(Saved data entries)
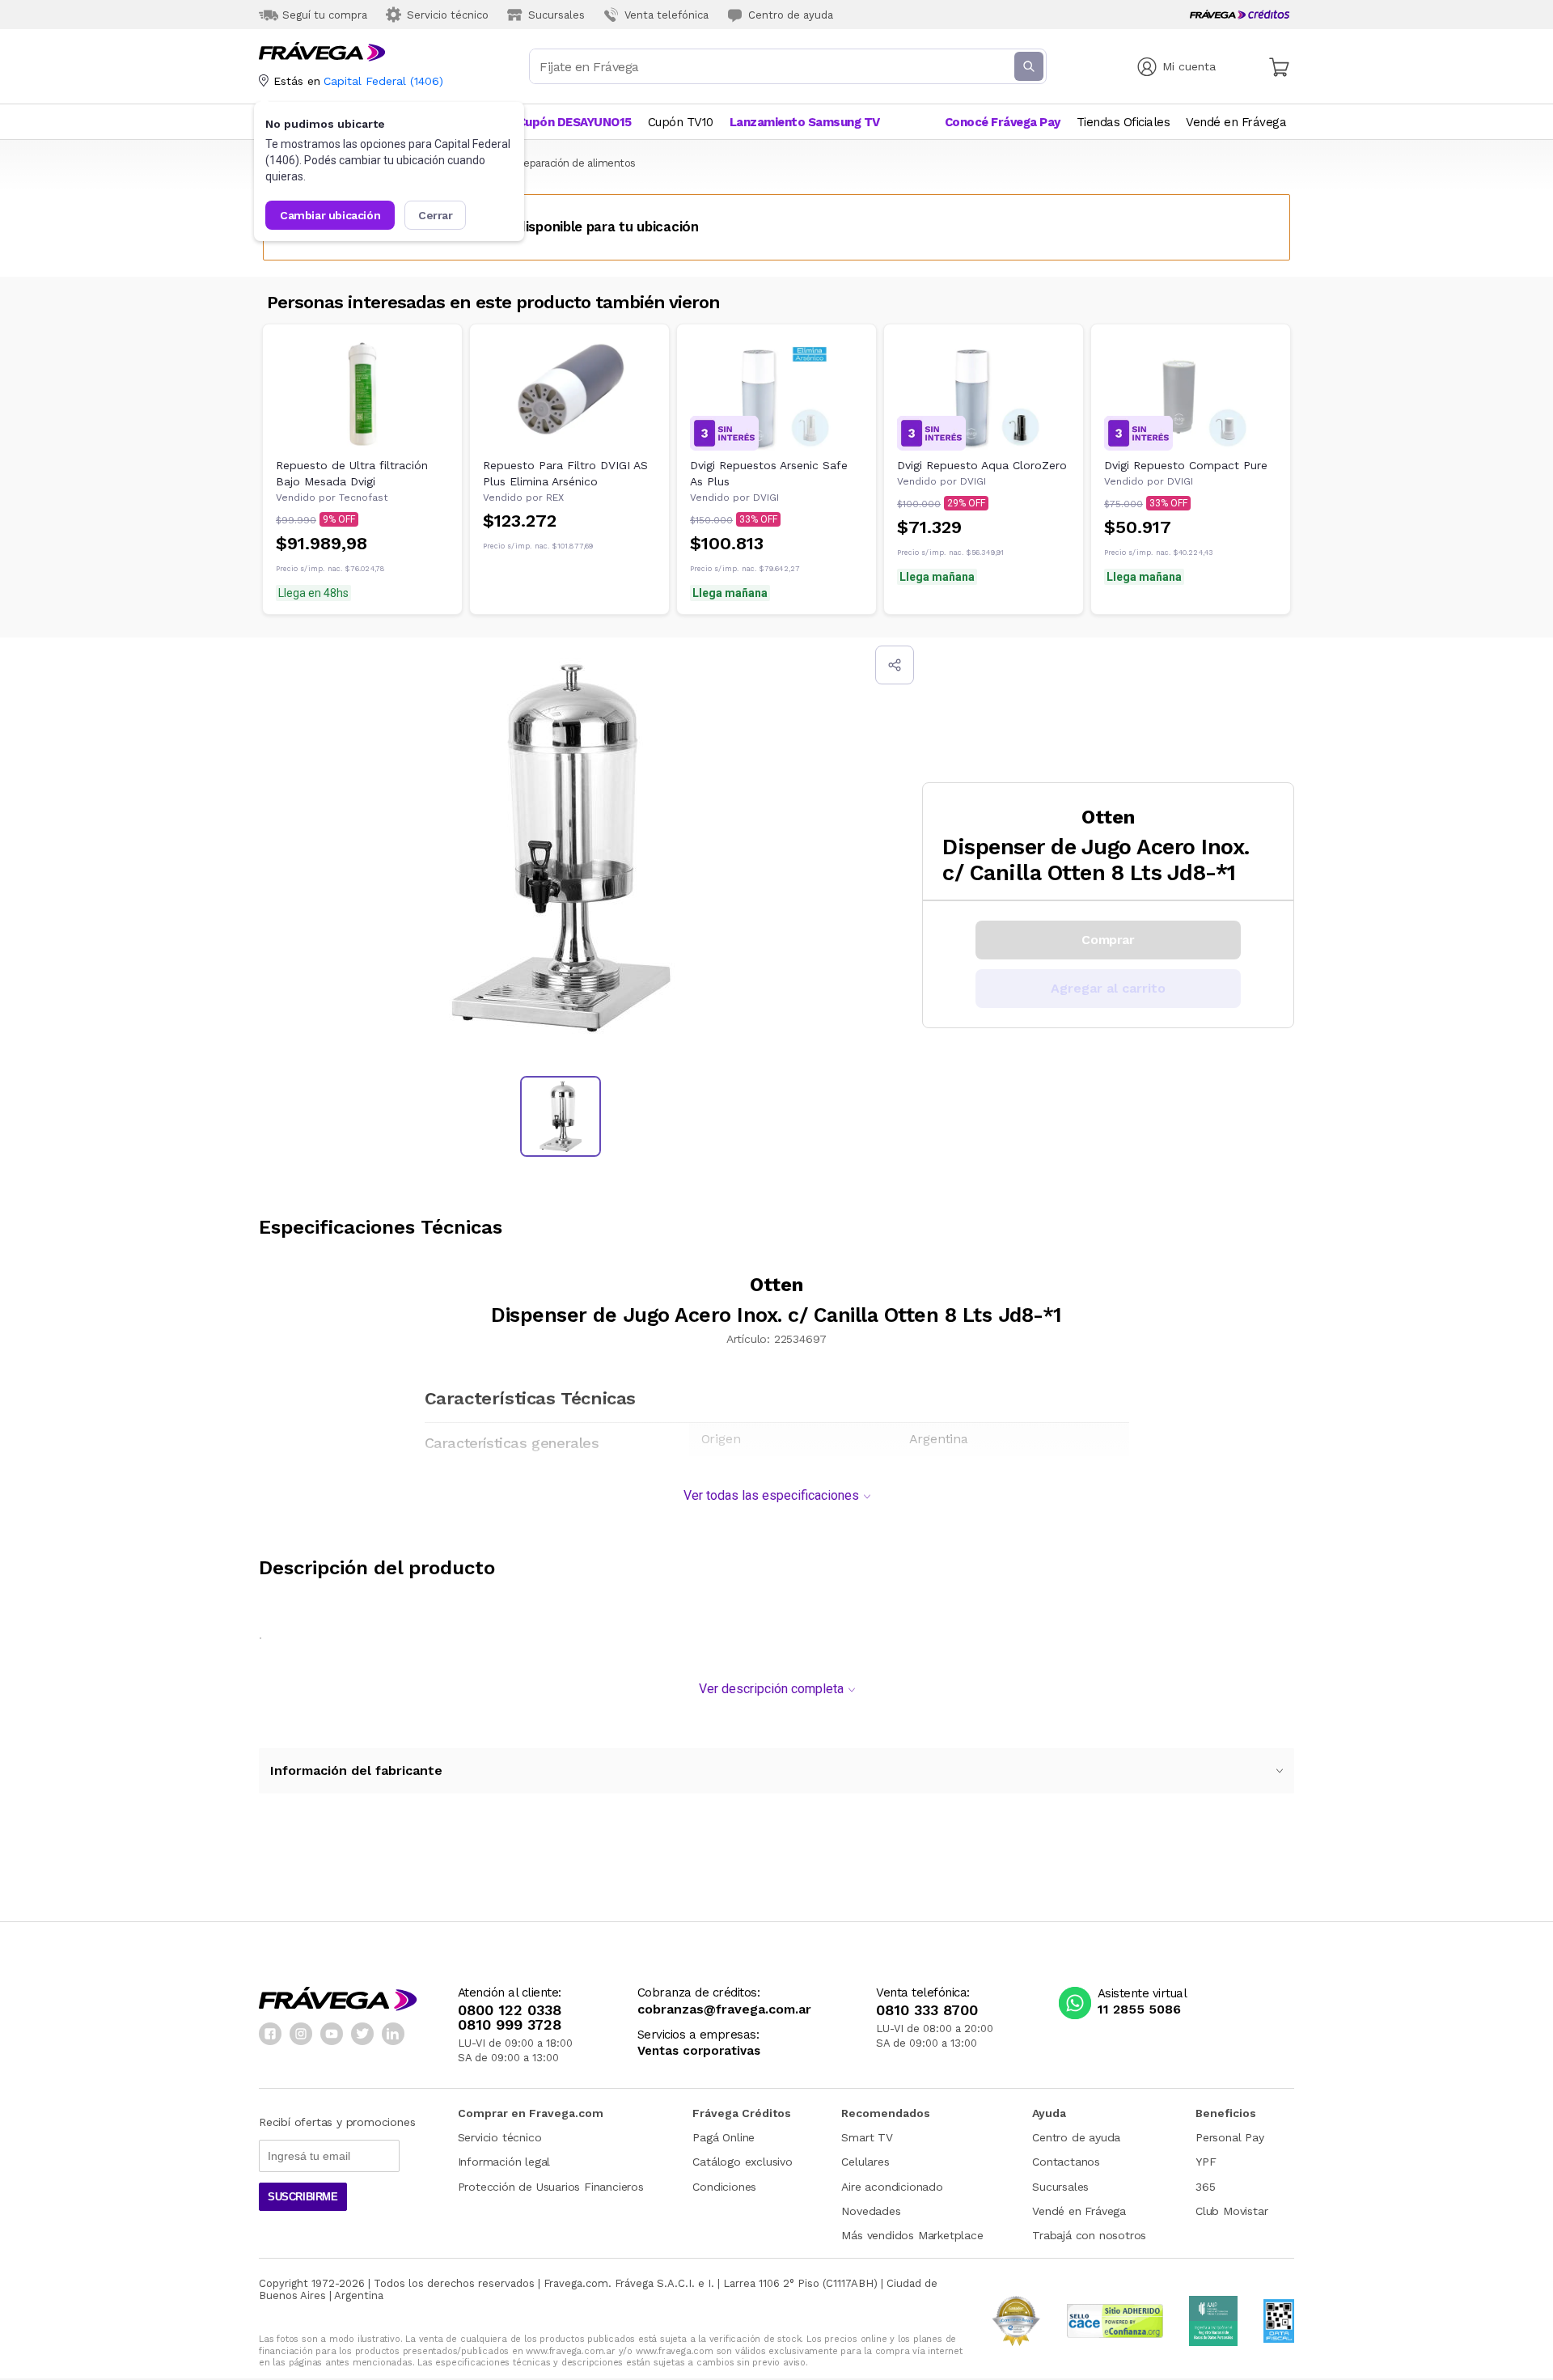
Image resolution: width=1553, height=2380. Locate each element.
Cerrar (435, 215)
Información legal (504, 2161)
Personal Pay (1229, 2137)
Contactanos (1066, 2161)
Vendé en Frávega (1079, 2210)
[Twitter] (362, 2033)
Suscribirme (303, 2197)
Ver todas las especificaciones (771, 1495)
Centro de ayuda (1076, 2137)
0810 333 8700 (927, 2010)
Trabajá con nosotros (1089, 2235)
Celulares (865, 2161)
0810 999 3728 (509, 2025)
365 (1205, 2186)
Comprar (1107, 939)
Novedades (870, 2210)
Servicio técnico (500, 2137)
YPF (1205, 2161)
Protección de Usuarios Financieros (551, 2186)
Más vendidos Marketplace (912, 2235)
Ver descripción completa (771, 1688)
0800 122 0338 (509, 2010)
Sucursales (1060, 2186)
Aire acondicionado (891, 2186)
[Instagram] (301, 2033)
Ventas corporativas (698, 2051)
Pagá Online (723, 2137)
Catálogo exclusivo (742, 2161)
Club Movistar (1231, 2210)
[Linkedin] (393, 2033)
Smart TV (866, 2137)
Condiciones (724, 2186)
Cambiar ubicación (330, 215)
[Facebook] (270, 2033)
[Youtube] (331, 2033)
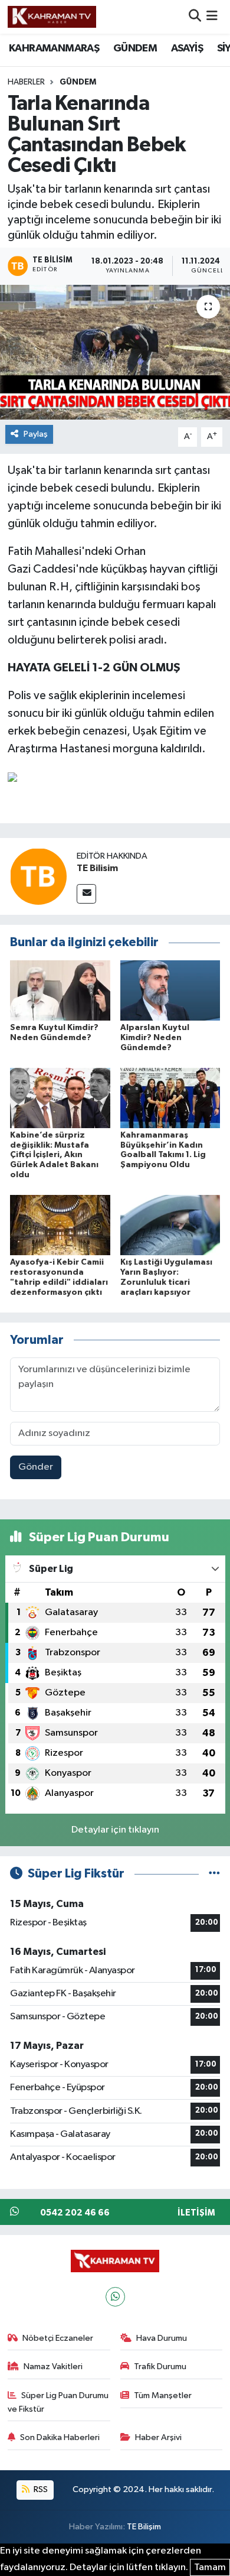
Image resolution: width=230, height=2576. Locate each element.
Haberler (26, 82)
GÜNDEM (135, 48)
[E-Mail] (86, 894)
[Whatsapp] (115, 2297)
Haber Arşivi (158, 2437)
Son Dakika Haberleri (60, 2437)
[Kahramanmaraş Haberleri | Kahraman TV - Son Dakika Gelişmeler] (52, 16)
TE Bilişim (144, 2526)
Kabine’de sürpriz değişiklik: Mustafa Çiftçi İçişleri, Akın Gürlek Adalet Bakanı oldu (54, 1155)
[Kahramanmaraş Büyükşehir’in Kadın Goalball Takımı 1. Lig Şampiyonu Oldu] (170, 1098)
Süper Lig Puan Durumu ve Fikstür (58, 2402)
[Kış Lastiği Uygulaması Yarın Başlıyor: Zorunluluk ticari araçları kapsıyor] (170, 1225)
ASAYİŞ (187, 48)
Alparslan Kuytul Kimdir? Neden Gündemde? (154, 1038)
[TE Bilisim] (38, 877)
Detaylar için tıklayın (115, 1830)
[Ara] (195, 17)
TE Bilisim (97, 868)
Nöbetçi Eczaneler (57, 2338)
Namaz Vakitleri (53, 2366)
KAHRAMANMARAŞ (54, 48)
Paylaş (36, 434)
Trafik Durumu (160, 2366)
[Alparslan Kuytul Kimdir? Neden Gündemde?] (170, 990)
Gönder (35, 1467)
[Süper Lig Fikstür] (214, 1874)
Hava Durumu (161, 2338)
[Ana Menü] (212, 17)
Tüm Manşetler (163, 2395)
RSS (40, 2489)
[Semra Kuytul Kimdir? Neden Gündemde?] (60, 990)
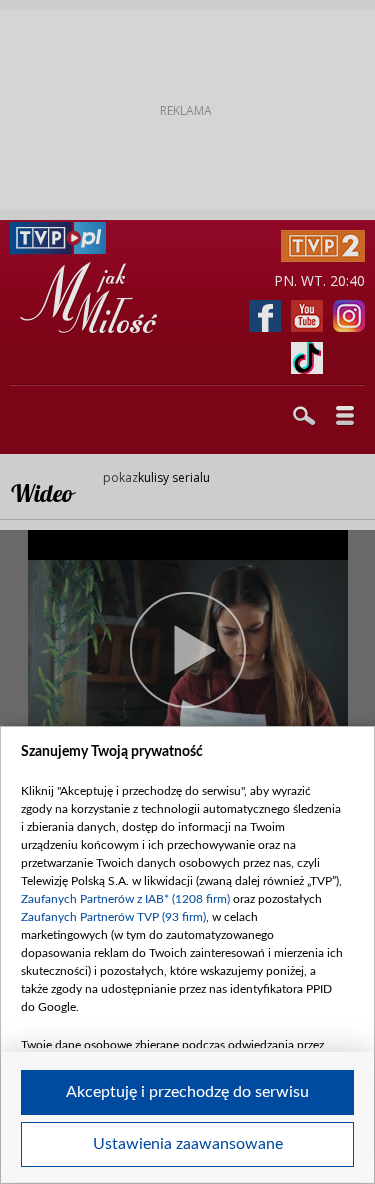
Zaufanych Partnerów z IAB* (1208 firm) (125, 899)
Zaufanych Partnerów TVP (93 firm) (113, 917)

> _Work to be completed_
Using the entries above, write out exactly the lines from the one with "TE Bilisim (97, 868)" through the one with "Zaufanych Partnerów z", ends included. Leave out any pictures.

> _Exercise solution_
TE Bilisim (97, 868)
Nöbetçi Eczaneler (57, 2338)
Namaz Vakitleri (53, 2366)
KAHRAMANMARAŞ (54, 48)
Paylaş (36, 434)
Trafik Durumu (160, 2366)
[Alparslan Kuytul Kimdir? Neden Gündemde?] (170, 990)
Gönder (35, 1467)
[Süper Lig Fikstür] (214, 1874)
Hava Durumu (161, 2338)
[Ana Menü] (212, 17)
Tüm Manşetler (163, 2395)
RSS (40, 2489)
[Semra Kuytul Kimdir? Neden Gündemde?] (60, 990)
Zaufanych Partnerów z IAB* (1208 firm) (125, 899)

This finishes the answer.